Getting Haiti back on its feet

Alex Renton visits Port-au-Prince’s Carrefour Feuilles district, where Oxfam’s canteen programme is enabling Haitian people to start work again.

Nine months pregnant, an ankle and a hand still bandaged from her ordeal on 12 January, Carine d’Acier is wonderfully patient and good-humoured. And, as she sits outside the tent that is home to her and ten members of her family, she is very direct about what she needs: “Economic support. Oxfam has done a wonderful thing in getting us fed, but now what we need – what everyone needs – is a way to get job and a way to stand on our feet again.”

Carlene Charles nods in agreement. She has just served a lunch of boiled maize and spicy chicken to Carine and 80 other people in the Bien-Aimee quartier of Port-au-Prince’s Carrefour Feuilles district, under a programme organised by Oxfam. “We’re very content with this idea, it works well,” says Carlene. “It has enabled me to start work again.” Before the earthquake she ran a small local café. Oxfam’s livelihoods teams have enlisted her and, as of mid-March, 55 more local “restauratrices” to serve a hot meal every day to people like Carine and their families. The community and a local NGO, Cozpam, decide who are the most in need, and issue coupons for the free meals.

Oxfam’s team leader in the district, Alix Percinthe, explains the rationale. “There are various benefits. Some people lost everything when their houses collapsed, including cooking implements. And charcoal to cook has gone up in price.
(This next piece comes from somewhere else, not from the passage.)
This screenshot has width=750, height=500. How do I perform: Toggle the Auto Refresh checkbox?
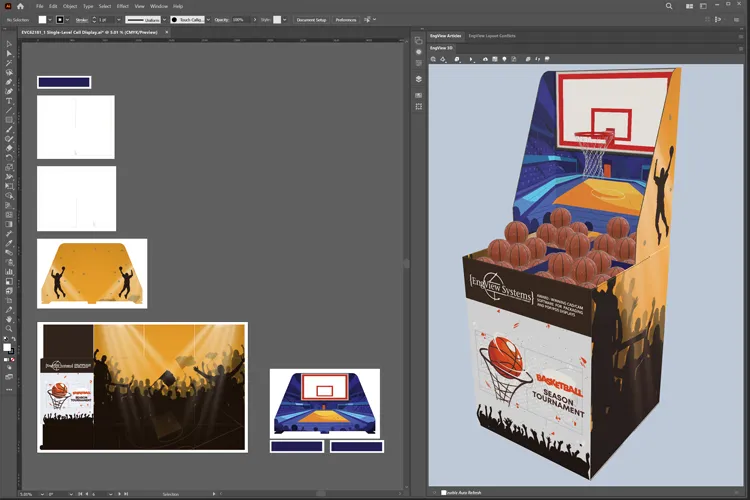click(x=444, y=492)
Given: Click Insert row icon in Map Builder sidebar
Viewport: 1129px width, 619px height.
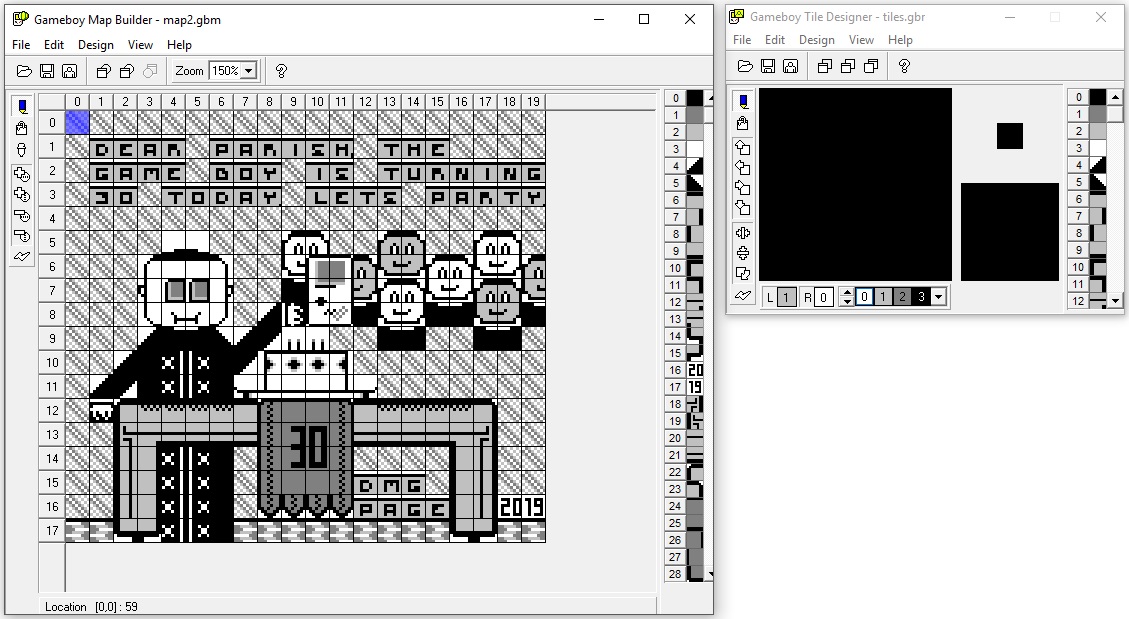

So giving them a hot meal once a day like this is effective.”

“But also, many of the small-scale merchants like Carlene had seen their business shattered – this helps them start again, and puts money into the community. The food for cooking is bought by them, locally. And the other good effect is that this encourages the community to discuss things, and work together.” Currently the canteen system is delivering more than 4,000 meals a day to the most vulnerable, at a cost of less than 70 pence a plate.

A sealed off suburb

Earlier I, Alix and some of Cozpam’s volunteers had ventured high up the slopes above Carrefour Feuilles, to where some of the poorest of Port-au-Prince live. Here on the mountainside, people’s simple shacks acted as a metaphor for the precariousness of their lives. We climbed through and over the rubble of those collapsed dwellings, around little encampments of tents and tarpaulins, passing women carrying ten-litre bags of water on their heads. One of them said that the daily climb to fetch the household’s water took her two hours.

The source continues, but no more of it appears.